Tuesday, April 18, 2006

Cohen on Gore (and Bush)

I haven't seen Gore's documentary, but Cohen's spot on about the comparison between Gore and Bush in this piece. (HT: Sociology Beth)

It's hard to believe that anyone could vote for Bush over Gore. But, oddly, the fact that elements of the right continue to revere the former and deride the latter provides something of an explanation. Given that Bush has turned out to be a worse president than anyone could reasonably have predicted, the fact that some righties still prefer him to Gore seems to show that their position may not have been based on facts anyway. You could basically pull a name out of the phonebook and get a better president than Bush. At least a randomly-selected person would have finished the war in Afghanistan, finished off OBL, and never invaded Iraq. And only the most benighted could possible believe that a Gore presidency--however bad they might think it would be--is in any way likely to be half as bad as the Bush presidency has been. The Bush presidency has been defined by its errors, and there is no reason to think that Gore would have made those errors, nor any even half as disastrous.

Cohen says things that have been said often enough before, but they apparently haven't been said enough. Gore couldn't campaign, but there is every reason to believe that he would have goverend well. Bush campaigned well but he is demonstrably incapable of running the country in an even semi-competent manner.

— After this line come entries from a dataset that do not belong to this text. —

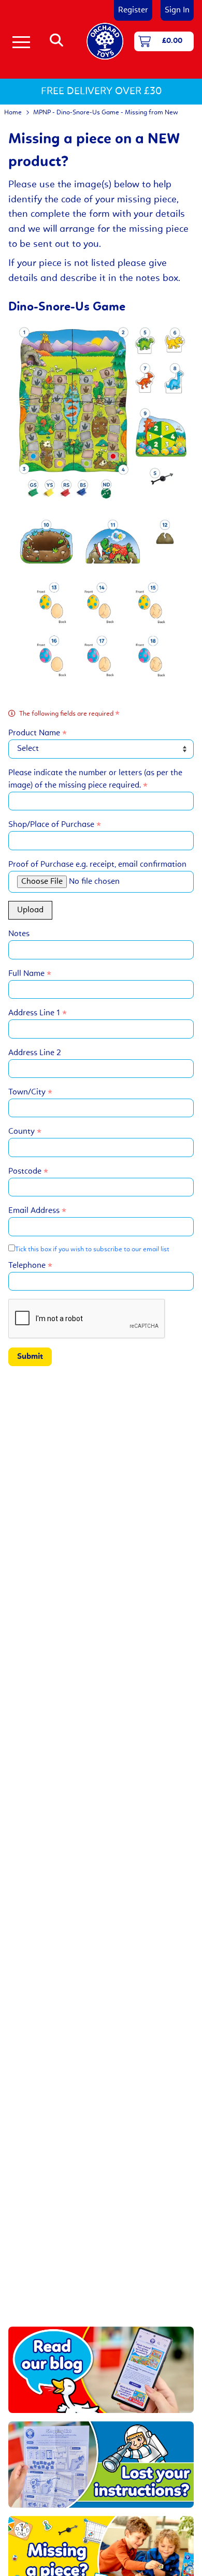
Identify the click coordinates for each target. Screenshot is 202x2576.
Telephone (28, 1266)
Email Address (35, 1211)
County (22, 1132)
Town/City (28, 1092)
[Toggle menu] (21, 41)
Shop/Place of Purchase (52, 825)
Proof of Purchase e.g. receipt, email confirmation (97, 865)
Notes (19, 934)
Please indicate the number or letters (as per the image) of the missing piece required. (95, 779)
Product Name (35, 733)
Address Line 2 (34, 1053)
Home (13, 112)
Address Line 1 (35, 1013)
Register (133, 10)
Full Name (27, 974)
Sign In (177, 10)
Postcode (26, 1171)
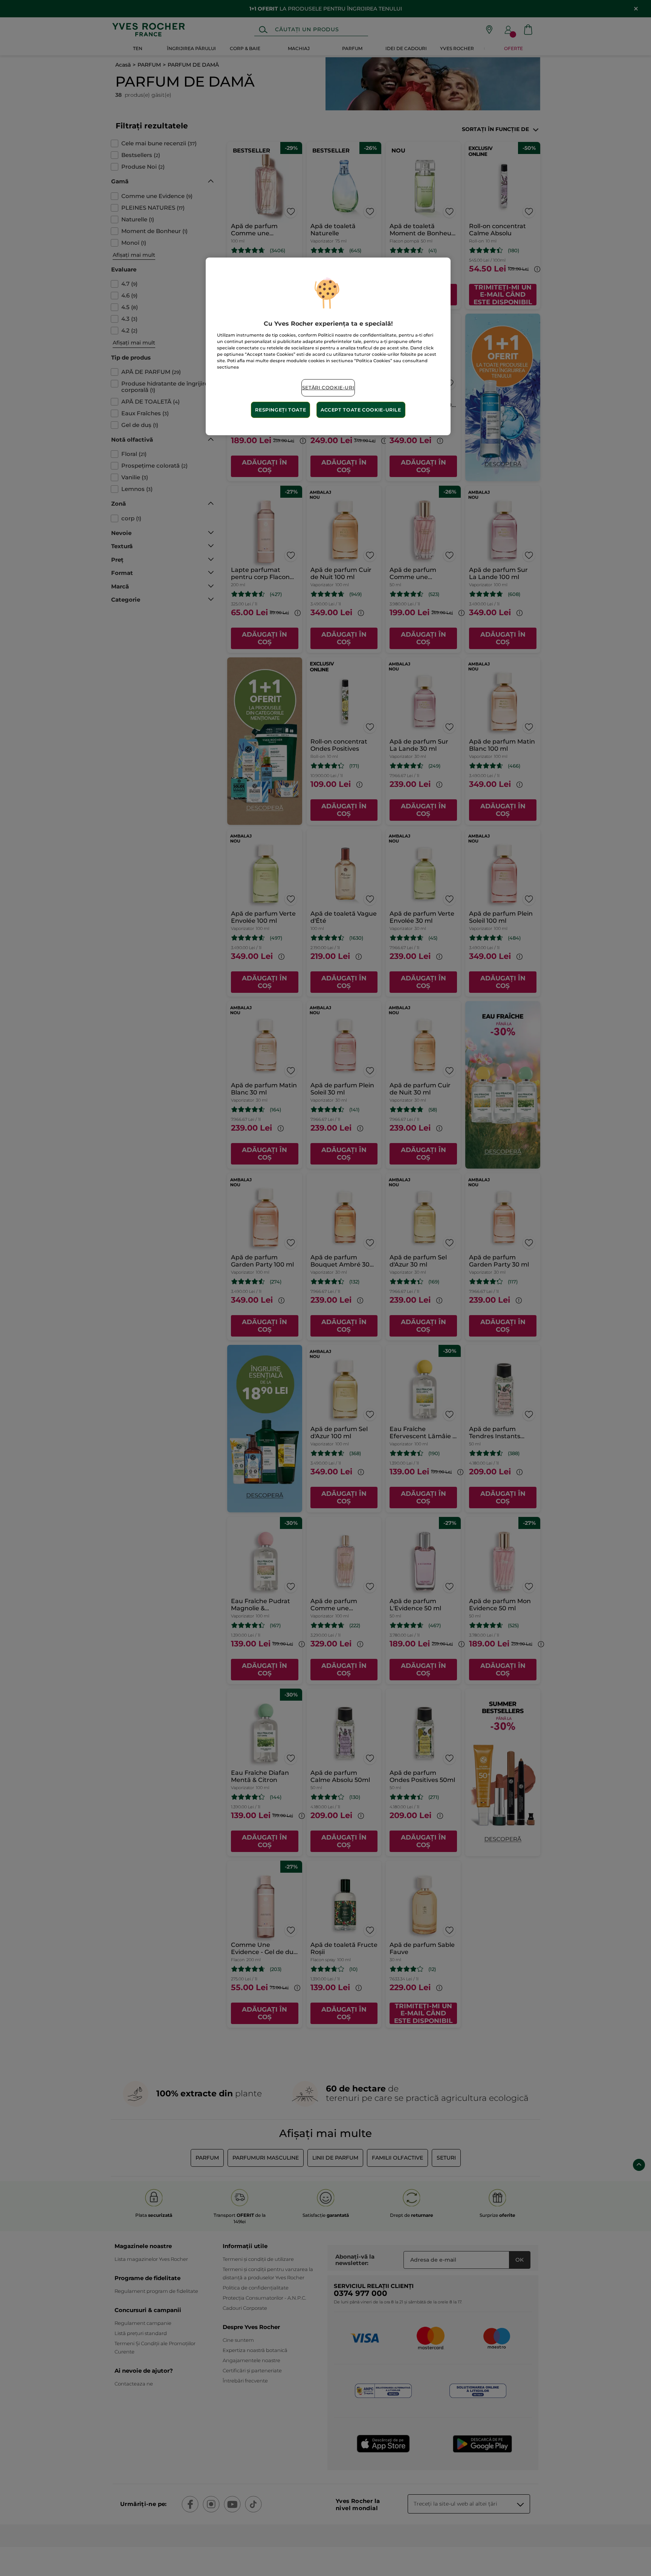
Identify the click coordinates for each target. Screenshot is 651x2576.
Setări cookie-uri (328, 387)
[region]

There are many reasons for this, but--as Cohen points out--much of it is attributable to their very different intellectual characters. Gore, in essence, thinks like a scientist. He realizes that facts are hard things that mere wishing can't change. Through hard work he's made himself an expert on many subjects (the MX, technology policy, global warming), he thinks hard about them, and lets the facts guide his thinking. Bush thinks like...well...he just doesn't think much at all. As Cohen points out, he apparently has contempt for the life of the mind, hard intellectual work, and anything even vaguely resembling education, formal or informal. He apparently doesn't see the value in actually learning things, thinking hard about them, and drawing conclusions in a responsible manner. He seems to think that his untutored immediate reactions (e.g. Iraq did it!) are more valuable than the careful conclusions of someone who actually knows what he's talking about.

In the end, Bush rather reminds me of my dumb-ass uncle--a truly despicable character--who told me semi-seriously when he heard that I was going to college: "If yer really smart, ya don't hafta go ta school."

Now, I'm all too cognizant of my own intellectual limitations. I may not be the kind of guy you want running the country.

But I'd be a better choice than my dumb-ass uncle.

3 Comments:

Blogger Xanthippas said...

Not only that, but the public is beginning to realize that global warming is a real, serious issue, and Bush and his ilk are likly to be on the outside looking in on this issue in the next few years without quite realizing how they got there. As it is, it's heart-warming to read right-wing bloggers arguing global warming doesn't exist, only to find that they're years behind the debate.

7:58 PM  
Blogger Azael said...

I agree with the general sentiment, but I would like to point out that Gore didn't lose because he was a bad campaigner. He won an admittedly close election in the popular vote. Where he lost was when the Supreme Court decided that GW would be irreparably harmed if Florida were to actually carry out its duty as a state. Gore had a lot of problems he was fighting - chief among them was the devastating effect that the whole impeachment process had on the democratic party. Given all of this, I believe it is highly misleading to frame the issue in the way Cohen - and by extension, you - have. Gore entered into the 2000 race with a lot of liabilities - almost all of them were not of his doing, nor were they his fault. He actually campaigned brilliantly, given these impediments. He actually won the popular vote. And if the Supreme Court didn't step in and swing the election to Bush, he would have won.

I believe, when viewed in this way - which I believe is the correct way of looking at it - your premise simply evaporates. Bush won because of a 10 year long, brutal campaign by the Republicans to drag down democrats in any way possible using - ultimately - impeachment itself. They distorted character flaws into constitutional issues - issues, btw, that were civil, not criminal issues, and only let in through another Supreme Court decision which allowed a civil law suit against a sitting president. Something without precedent.

So, I agree with your characterization of the scientific mindset and such. I also agree with your characterization of Bush. But please don't buy into and certainly don't propagate the idea that Bush won because Gore couldn't campaign. The facts say otherwise. I know we all like to frame the democrats as geeky, intellectual losers. But it simply is not the case and continuing the transmission of the meme is hamstringing any possibility of recovery from the last 15 years of crap.

1:43 PM  
Blogger Winston Smith said...

Good points, A. Never thought of it that way.